What are the advantages of this approach? On the one hand Samsung get the ability to make use of the strengths of their current solutions, without having to wait for Linux, or any other more potent OS, to become a part of their arsenal. Furthermore, by the time they add the second OS to the mix, the Bada Store will already boast a whole array of applications compatible with the new operating system, which will save Samsung the hassle of having to announce the launch of each new OS. While Symbian, Maemo and Android are centered around the idea of open-source development, Bada is different - it's open in the sense that third-party developers will be able to write their own applications, and that's about it, which is very similar to what Apple have been doing with their iPhone.
Will Bada ever become completely open?
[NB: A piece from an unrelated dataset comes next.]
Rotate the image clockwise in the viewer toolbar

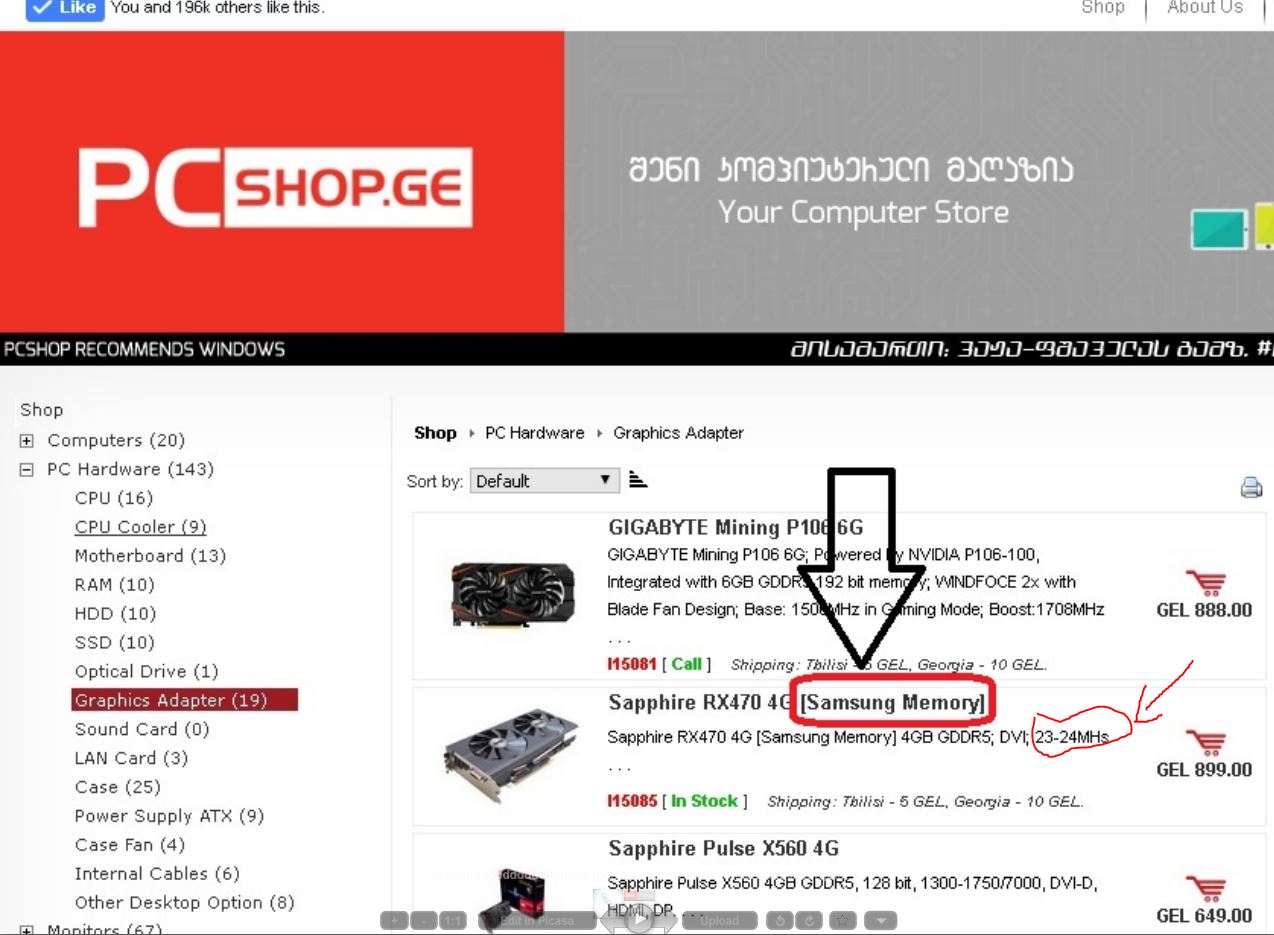tap(809, 920)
Definitely not, since it's not linked to any specific OS - it's a mobile platform that will make use of all OS it can reach, as well as services, depending on the company's current needs.
Short term perspective will see Bada's share skyrocket, and its positioning as a smartphone platform will "boost" Samsung's sales in this segment as well, solving the issue we touched upon at the beginning of this article. In 2010 alone they'll release around 6 Bada-based phones, while in 2011 there'll be many, many more of them. Also, the debut of the first Bada-enabled Linux device will probably take place in the second half of 2011 as well.
Wrapping it all up. The release of their very own mobile platform, Bada, is an elegant move on Samsung's part, that will help them increase their share in the global smartphone sales. It's a well thought out move - effectively, they've become the first company to introduce a cross-OS platform that ties application development not to a specific operating system, but rather their own UI and phone functionality. It's difficult not to give Samsung credit for creative thinking, as in the near future this flexibility will grant them the ability to launch new offerings faster than anyone else, ensure cross-OS compatibility of applications and so on. However all that hinges on the activity or lack thereof of third-party developers - if they don't bite, Bada's future will become quite vague, as it'll lose a handful of its potential advantages in an instant.